Personal information
- Full name: Claire Antonia Polosak
- Born: 7 April 1988 (age 38) Goulburn, New South Wales, Australia
- Role: Umpire

Umpiring information
- ODIs umpired: 1 (2019)
- T20Is umpired: 12 (2022)
- WTests umpired: 3 (2021–2025)
- WODIs umpired: 51 (2016–2026)
- WT20Is umpired: 69 (2015–2026)
- Source: ESPN Cricinfo, 7 February 2024

= Claire Polosak =

Australian cricket umpire (born 1988)

Claire Antonia Polosak (born 7 April 1988) is an Australian cricket umpire. Polosak is a school teacher by profession. She was one of the four female umpires named by the ICC to stand in matches in the 2017 Women's Cricket World Cup Qualifier.

==Career==
On 8 October 2017, she became the first woman to stand as an on-field umpire in a men's domestic fixture in Australia, in the match between New South Wales and Cricket Australia XI in the 2017–18 JLT One-Day Cup. On 11 January 2018, she became the first woman to umpire a match involving the England men's cricket team, when she stood in a one-day warm up match between England and a Cricket Australia XI.

She was one of the twelve on-field umpires for the 2018 ICC Women's World Twenty20. She was also one of the eight on-field umpires for the 2019 ICC World Cricket League Division Two tournament in Namibia.
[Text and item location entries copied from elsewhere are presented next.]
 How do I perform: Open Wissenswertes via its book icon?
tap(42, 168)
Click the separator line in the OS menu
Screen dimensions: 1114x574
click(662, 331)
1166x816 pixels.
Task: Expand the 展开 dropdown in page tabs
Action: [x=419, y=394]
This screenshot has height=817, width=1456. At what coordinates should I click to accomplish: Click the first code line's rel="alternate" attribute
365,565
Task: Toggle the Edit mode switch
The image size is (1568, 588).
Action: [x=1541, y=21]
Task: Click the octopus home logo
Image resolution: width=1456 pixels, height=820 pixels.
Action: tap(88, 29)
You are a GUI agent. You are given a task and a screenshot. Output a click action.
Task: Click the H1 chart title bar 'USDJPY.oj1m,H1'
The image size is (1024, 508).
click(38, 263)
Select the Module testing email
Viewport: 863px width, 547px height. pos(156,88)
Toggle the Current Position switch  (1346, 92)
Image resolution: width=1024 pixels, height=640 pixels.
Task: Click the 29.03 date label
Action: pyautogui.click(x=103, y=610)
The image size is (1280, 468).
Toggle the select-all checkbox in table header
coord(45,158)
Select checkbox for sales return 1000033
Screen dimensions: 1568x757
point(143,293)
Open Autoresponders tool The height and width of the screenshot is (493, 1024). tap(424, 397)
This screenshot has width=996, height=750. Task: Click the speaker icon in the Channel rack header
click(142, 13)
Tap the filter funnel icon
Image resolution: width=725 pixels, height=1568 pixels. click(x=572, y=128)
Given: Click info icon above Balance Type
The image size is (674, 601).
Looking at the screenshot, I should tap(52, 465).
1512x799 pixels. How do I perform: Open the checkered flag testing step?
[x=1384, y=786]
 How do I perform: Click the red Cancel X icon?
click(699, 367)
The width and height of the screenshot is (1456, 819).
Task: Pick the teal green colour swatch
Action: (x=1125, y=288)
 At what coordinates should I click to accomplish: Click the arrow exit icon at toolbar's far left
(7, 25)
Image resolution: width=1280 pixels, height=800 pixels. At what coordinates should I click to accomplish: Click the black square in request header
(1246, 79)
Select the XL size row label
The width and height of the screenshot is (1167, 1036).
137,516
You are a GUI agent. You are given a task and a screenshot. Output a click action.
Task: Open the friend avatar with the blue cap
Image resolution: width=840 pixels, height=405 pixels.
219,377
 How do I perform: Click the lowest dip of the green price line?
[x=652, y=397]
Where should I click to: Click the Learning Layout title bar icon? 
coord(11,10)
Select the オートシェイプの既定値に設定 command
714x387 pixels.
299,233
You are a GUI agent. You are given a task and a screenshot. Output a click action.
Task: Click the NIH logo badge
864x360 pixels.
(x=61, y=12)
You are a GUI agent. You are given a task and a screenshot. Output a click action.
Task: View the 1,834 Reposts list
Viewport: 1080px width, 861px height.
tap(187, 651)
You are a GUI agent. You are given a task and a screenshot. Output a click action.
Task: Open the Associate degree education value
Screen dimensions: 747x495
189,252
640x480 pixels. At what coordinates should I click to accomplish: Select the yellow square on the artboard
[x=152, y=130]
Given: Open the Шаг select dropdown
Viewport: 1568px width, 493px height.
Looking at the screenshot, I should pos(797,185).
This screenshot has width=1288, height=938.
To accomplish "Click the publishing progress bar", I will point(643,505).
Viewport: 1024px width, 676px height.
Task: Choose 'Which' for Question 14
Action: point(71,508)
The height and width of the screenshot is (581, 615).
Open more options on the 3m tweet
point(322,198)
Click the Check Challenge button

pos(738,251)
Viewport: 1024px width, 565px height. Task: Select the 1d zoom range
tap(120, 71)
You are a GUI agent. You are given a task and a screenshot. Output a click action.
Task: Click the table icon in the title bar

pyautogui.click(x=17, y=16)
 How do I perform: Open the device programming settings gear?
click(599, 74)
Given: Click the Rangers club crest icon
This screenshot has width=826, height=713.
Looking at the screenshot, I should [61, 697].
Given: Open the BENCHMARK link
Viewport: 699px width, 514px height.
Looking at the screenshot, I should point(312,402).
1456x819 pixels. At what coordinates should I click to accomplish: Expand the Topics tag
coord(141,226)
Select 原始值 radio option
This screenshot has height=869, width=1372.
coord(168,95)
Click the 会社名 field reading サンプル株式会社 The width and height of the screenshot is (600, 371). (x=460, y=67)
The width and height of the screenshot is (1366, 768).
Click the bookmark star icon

She was appointed as one of the on-field umpires for the final, becoming the first woman to stand in a men's One Day International (ODI) match. In May 2019, the International Cricket Council named her as one of the eight women on the ICC Development Panel of Umpires. In August 2019, she was named as one of the umpires to officiate in matches during the 2019 ICC Women's World Twenty20 Qualifier tournament in Scotland. In February 2020, the ICC named her as one of the umpires to officiate in matches during the 2020 ICC Women's T20 World Cup in Australia.

On 28 November 2020, Polosak and Eloise Sheridan were the on-field umpires for the final of the 2020–21 Women's Big Bash League season, the first time two female umpires officiated in a national final. She became the first female to be involved as an umpire in a men’s Test match in January 2021, when she was the fourth umpire in the third Test on India's tour to Australia in 2020–21.

In February 2022, she was named as one of the on-field umpires for the 2022 Women's Cricket World Cup in New Zealand. On 9 September 2022, she stood in her first Twenty20 International (T20I) match on 9 September 2022, between Cook Islands and Samoa.

On 15 November 2023 Polosak became the first woman to umpire along with Eloise Sheridan, a Sheffield Shield match when she officiated in the match between Western Australia and South Australia at the WACA Ground.

In September 2024 she was named as part of an all-female officiating group for the 2024 ICC Women's T20 World Cup.